Now, with all the media casting about hourly for something new to show us, we have created a self-perpetuating “outrage machine”.  It is hard to come up with anything so banal and generally acceptable that you can’t find someone, somewhere shrieking with the abiding butthurt of agonizing victimhood.  Everything offends someone, and that very offense is sure to offend someone else, which leads to a mad, squirrel-like scurrying about to announce and then to denounce the latest outrage, every one of which is the most appalling, offensive act in human history, until the next one eclipses the previous outrage and the squirrels drop that nut in order to scurry about, outraged by some newly egregious offense.

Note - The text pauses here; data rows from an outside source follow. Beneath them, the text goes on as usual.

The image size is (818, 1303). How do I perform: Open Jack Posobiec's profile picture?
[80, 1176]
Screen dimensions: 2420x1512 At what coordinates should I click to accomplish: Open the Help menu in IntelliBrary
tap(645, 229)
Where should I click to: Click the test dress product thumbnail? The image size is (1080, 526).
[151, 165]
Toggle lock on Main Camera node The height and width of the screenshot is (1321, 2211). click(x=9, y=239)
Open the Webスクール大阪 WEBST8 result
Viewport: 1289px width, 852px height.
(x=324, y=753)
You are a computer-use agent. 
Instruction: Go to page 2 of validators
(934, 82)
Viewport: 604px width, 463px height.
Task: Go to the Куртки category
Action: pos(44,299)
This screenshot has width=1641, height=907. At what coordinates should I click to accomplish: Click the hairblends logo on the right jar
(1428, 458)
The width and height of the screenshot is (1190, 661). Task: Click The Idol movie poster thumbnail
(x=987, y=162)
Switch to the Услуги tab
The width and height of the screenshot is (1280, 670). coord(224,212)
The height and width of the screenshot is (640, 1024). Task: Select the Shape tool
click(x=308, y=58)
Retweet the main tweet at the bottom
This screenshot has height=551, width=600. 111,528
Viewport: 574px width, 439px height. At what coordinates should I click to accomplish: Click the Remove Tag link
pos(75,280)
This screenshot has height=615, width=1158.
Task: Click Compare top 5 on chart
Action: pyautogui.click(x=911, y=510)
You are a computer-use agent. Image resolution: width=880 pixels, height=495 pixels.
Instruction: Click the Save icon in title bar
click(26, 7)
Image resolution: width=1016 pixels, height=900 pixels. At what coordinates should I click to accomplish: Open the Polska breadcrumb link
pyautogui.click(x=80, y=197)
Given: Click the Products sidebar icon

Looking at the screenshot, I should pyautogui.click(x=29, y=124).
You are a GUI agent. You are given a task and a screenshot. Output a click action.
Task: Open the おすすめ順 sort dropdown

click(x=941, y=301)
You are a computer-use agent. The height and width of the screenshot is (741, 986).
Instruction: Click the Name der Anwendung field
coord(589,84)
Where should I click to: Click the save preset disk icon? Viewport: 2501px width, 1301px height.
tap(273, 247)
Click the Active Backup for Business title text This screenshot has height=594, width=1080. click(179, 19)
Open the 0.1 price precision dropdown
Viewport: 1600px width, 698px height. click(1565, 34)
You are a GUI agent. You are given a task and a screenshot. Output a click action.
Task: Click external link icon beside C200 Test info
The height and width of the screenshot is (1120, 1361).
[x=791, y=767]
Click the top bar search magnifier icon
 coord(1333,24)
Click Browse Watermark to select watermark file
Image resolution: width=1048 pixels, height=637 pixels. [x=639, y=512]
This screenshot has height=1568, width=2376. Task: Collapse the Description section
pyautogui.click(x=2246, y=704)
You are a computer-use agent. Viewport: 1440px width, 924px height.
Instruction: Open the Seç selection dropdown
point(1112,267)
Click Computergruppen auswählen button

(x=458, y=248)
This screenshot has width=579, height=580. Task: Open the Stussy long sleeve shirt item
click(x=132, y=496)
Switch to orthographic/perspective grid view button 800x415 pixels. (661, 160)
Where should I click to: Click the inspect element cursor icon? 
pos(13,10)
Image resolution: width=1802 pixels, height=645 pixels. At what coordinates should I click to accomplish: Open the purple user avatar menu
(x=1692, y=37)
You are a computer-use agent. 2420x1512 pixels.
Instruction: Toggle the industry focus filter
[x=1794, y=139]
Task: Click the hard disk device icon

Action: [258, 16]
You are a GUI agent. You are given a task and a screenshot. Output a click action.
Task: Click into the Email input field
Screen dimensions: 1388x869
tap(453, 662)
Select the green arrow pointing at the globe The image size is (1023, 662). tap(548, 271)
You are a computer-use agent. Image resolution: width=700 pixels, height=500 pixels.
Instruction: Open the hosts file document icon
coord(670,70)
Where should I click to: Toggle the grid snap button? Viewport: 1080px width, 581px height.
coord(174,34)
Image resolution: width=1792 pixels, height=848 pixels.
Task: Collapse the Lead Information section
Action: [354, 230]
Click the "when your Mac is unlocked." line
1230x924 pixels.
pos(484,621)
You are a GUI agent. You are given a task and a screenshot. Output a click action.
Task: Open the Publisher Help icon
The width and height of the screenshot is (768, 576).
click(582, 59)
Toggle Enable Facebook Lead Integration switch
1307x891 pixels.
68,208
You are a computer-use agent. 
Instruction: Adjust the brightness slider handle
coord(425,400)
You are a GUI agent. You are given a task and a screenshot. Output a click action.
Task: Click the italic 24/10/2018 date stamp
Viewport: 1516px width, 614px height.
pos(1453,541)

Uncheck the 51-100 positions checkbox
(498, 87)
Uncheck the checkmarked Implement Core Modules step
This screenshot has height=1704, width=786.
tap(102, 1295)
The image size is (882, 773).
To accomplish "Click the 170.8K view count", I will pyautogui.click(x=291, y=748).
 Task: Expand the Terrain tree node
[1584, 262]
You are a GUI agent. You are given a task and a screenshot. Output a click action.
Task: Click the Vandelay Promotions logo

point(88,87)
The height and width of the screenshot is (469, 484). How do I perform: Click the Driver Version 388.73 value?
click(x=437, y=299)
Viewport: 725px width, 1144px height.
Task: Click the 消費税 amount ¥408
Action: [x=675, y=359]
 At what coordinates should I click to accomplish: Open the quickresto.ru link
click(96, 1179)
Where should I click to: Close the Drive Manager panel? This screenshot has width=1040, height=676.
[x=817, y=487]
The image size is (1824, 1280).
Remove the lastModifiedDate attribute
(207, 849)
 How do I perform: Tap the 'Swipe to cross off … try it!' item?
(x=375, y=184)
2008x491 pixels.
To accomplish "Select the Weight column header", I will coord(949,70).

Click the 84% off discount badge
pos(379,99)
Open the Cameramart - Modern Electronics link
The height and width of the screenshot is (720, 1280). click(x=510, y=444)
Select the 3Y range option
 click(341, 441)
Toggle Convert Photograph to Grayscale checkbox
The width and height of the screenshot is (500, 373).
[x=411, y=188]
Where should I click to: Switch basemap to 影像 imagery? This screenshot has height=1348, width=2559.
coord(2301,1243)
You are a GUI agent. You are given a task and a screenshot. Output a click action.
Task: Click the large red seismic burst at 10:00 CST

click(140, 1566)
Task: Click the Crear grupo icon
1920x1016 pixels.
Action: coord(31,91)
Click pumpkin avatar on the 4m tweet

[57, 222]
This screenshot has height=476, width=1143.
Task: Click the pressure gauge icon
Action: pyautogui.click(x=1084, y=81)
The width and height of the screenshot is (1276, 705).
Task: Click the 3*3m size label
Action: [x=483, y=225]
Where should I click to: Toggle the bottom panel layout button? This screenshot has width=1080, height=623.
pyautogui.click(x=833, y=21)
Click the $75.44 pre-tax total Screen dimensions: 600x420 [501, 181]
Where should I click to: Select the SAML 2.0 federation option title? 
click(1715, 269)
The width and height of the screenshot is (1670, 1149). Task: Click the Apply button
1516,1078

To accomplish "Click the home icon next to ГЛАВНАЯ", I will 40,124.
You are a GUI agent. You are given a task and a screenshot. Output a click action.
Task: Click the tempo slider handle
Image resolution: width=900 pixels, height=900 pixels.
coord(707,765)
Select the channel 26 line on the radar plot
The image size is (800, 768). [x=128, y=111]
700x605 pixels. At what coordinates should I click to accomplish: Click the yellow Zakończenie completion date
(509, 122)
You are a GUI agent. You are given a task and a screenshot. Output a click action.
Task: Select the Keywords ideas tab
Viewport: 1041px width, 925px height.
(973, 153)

All of which brings us to a new video game release by Electronic Arts, a warfare simulation called “Medal of Honor”.  And what has this game, set in Afghanistan, done to earn the panicked opprobrium of flag-draped patriots from Fox news to the Armed Forces commissary system?  Why, it allows players to play either as American or Taliban forces.  A war simulation that allows the game to be played from the viewpoint of either side?  Unprecedented outrage, they shriek.  Only they're wrong. When I was a young man, I had a board game that simulated the battle for the Normandy beachhead we call D-Day.  Playing the Nazi’s side wasn’t an option - as it was a two-player game, it was a necessity.  That’s right, in order to play the game SOMEBODY, some wholesome young American male had to be the German forces, fighting to push the American invasion into the sea.  Oddly, I can’t remember anyone who was shocked by this, or really, anyone who even thought it was odd or problematic.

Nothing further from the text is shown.